= Beginning of Section =
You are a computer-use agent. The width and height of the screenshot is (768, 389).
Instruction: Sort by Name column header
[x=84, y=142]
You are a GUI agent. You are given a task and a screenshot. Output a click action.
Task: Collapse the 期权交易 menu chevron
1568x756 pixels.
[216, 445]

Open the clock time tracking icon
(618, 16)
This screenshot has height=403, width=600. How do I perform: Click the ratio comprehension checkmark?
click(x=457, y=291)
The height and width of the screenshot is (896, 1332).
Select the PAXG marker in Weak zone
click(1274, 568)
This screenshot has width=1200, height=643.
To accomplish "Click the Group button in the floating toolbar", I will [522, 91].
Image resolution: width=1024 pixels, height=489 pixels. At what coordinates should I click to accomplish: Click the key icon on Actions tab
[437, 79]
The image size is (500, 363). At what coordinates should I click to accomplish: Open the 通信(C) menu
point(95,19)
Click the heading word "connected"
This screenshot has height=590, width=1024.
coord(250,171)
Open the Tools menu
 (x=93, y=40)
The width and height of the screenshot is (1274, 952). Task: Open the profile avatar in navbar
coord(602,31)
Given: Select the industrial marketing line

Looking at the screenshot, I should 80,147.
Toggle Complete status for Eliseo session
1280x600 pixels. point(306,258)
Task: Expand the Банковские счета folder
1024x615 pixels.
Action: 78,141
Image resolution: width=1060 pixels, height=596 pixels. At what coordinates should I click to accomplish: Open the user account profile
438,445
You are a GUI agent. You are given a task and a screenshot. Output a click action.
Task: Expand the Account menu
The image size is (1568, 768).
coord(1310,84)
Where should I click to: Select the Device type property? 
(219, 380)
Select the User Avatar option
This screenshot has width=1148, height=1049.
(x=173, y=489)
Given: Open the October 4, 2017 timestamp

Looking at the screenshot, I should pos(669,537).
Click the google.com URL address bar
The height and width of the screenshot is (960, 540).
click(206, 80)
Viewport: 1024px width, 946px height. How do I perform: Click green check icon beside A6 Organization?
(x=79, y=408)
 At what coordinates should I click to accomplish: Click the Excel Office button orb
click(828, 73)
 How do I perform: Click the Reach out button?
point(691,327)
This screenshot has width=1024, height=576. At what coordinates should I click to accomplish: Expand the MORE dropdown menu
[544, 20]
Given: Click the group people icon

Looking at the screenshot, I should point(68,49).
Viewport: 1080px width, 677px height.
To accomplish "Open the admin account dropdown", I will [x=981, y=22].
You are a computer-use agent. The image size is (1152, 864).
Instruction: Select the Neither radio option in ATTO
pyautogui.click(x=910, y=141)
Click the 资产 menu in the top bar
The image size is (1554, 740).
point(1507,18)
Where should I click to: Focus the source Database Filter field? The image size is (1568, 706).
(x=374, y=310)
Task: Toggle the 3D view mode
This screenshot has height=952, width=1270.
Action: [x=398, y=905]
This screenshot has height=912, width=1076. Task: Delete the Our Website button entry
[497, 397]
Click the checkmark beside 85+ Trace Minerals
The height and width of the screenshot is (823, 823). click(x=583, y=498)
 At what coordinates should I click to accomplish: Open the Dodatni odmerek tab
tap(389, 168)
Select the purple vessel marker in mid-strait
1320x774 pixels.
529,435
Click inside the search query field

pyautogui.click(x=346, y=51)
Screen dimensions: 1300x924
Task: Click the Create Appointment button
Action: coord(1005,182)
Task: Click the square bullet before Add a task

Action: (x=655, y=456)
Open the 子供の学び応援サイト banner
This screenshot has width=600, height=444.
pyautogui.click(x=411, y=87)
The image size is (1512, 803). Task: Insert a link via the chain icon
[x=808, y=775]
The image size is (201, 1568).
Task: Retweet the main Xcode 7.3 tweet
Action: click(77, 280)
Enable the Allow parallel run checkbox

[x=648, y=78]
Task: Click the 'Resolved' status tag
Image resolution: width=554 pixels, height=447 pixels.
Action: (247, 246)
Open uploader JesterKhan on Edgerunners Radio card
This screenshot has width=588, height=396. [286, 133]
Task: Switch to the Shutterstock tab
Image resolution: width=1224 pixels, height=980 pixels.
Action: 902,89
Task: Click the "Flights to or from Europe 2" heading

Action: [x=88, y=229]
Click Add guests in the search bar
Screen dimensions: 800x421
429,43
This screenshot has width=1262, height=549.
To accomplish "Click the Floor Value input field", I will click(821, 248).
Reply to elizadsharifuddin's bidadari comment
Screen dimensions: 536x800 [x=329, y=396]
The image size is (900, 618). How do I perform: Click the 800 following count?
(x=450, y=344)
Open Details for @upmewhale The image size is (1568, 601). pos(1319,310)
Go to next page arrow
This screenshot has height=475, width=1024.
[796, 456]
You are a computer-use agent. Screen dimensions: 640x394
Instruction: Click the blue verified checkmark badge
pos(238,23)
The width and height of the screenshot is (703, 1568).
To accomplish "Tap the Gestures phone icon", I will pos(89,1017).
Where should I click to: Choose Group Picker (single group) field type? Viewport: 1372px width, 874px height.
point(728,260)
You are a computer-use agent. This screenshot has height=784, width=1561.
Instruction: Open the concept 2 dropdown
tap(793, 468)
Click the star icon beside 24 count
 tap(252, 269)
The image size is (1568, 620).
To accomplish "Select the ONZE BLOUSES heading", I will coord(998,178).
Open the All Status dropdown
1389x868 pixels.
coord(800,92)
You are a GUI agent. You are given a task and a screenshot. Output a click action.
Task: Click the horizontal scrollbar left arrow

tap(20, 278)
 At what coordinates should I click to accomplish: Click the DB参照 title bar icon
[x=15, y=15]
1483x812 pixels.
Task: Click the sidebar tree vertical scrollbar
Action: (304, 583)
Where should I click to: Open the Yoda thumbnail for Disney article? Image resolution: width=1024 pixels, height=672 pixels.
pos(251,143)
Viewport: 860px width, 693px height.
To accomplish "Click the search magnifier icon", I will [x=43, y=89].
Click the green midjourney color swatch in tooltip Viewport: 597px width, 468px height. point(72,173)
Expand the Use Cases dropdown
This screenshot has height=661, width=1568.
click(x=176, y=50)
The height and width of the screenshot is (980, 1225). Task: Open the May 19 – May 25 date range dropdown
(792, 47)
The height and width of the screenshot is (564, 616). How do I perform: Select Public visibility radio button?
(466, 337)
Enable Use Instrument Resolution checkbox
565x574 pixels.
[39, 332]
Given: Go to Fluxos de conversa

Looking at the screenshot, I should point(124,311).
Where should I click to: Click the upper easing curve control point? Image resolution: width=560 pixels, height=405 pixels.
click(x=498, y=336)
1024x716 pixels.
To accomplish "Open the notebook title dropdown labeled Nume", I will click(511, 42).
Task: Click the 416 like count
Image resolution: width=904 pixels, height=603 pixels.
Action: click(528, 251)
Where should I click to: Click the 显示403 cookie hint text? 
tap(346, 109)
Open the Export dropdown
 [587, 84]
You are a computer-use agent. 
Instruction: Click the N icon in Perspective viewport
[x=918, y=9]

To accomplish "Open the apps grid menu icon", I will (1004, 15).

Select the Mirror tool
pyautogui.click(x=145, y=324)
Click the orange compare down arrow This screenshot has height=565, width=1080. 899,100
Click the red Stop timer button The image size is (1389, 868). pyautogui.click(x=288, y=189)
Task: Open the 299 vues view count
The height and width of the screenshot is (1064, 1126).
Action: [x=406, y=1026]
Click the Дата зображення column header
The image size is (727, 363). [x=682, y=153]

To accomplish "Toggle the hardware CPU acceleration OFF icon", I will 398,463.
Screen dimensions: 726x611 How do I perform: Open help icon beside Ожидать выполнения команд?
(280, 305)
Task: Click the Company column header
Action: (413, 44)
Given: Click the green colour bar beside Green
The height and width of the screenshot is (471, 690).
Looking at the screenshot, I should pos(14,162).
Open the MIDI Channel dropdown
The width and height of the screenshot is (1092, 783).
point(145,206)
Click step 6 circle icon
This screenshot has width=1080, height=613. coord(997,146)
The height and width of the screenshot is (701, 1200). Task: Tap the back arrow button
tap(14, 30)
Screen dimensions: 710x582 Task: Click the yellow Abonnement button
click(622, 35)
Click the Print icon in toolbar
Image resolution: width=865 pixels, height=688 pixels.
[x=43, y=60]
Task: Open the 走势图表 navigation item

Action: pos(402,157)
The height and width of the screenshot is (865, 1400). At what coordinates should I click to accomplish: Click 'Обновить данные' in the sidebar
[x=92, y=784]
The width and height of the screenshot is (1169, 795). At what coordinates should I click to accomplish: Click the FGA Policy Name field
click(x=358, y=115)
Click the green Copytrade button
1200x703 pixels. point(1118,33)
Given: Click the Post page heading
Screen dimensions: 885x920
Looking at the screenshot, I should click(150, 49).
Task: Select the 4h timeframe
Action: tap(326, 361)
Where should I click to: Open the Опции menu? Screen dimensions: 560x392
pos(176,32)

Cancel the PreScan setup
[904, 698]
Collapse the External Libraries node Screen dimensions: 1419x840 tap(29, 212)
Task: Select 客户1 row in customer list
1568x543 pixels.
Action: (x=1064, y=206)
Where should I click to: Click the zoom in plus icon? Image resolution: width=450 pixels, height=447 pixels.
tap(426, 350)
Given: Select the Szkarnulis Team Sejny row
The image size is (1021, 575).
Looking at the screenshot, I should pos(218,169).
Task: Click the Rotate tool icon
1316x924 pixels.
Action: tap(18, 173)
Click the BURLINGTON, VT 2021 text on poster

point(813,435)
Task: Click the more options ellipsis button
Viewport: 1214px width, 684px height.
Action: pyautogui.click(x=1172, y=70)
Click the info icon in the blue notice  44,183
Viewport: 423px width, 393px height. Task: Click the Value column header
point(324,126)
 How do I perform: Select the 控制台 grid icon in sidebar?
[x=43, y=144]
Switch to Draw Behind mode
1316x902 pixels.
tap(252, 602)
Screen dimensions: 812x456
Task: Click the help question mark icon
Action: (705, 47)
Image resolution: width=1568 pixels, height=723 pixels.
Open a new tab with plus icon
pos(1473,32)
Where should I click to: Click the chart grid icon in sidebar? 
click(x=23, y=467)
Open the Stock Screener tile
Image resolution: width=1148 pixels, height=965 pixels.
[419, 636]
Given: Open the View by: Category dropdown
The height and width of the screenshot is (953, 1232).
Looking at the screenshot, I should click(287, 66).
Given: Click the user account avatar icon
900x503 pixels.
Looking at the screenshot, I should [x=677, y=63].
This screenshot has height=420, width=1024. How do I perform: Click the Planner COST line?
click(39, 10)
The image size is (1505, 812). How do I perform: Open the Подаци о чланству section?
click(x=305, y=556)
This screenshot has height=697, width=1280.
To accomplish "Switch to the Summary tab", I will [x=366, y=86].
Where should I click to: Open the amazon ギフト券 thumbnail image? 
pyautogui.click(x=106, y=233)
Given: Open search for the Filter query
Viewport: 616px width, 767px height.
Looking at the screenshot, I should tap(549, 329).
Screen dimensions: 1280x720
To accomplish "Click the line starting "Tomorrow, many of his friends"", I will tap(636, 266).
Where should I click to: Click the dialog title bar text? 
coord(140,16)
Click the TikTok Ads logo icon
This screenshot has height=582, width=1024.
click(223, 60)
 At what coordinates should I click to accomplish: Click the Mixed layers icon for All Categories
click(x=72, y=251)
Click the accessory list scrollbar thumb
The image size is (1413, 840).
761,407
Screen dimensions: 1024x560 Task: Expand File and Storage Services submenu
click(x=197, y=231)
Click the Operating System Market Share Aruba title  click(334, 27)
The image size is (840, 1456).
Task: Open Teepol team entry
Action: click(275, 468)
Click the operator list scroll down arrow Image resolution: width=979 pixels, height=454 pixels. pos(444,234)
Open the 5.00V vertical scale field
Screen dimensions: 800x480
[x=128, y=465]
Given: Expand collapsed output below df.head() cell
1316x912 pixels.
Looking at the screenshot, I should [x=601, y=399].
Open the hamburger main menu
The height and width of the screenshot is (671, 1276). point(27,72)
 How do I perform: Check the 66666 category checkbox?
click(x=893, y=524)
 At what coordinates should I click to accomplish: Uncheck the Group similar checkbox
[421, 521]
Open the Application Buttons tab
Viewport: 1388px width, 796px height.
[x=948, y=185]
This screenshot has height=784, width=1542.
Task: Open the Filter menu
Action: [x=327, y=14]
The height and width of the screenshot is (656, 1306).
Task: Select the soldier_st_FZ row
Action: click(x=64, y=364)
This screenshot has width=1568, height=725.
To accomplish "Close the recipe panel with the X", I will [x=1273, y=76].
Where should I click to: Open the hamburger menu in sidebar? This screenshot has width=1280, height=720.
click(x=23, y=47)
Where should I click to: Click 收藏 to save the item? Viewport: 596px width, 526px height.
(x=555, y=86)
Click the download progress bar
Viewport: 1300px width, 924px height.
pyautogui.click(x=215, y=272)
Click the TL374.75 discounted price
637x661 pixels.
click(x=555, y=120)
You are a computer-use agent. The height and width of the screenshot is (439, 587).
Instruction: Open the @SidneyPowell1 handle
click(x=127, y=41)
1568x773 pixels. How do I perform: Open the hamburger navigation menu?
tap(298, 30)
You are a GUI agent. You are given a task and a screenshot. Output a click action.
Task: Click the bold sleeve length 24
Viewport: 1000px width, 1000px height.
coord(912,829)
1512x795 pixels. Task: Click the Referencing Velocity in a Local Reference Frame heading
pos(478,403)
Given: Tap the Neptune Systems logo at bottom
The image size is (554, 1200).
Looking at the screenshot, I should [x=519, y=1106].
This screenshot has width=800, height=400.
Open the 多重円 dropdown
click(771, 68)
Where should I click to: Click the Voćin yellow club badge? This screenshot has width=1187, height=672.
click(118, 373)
= End of Section =
Work request => Among the entries, work out how many lines include the word "computer". Answer with that number only.

Solution to the exercise => 6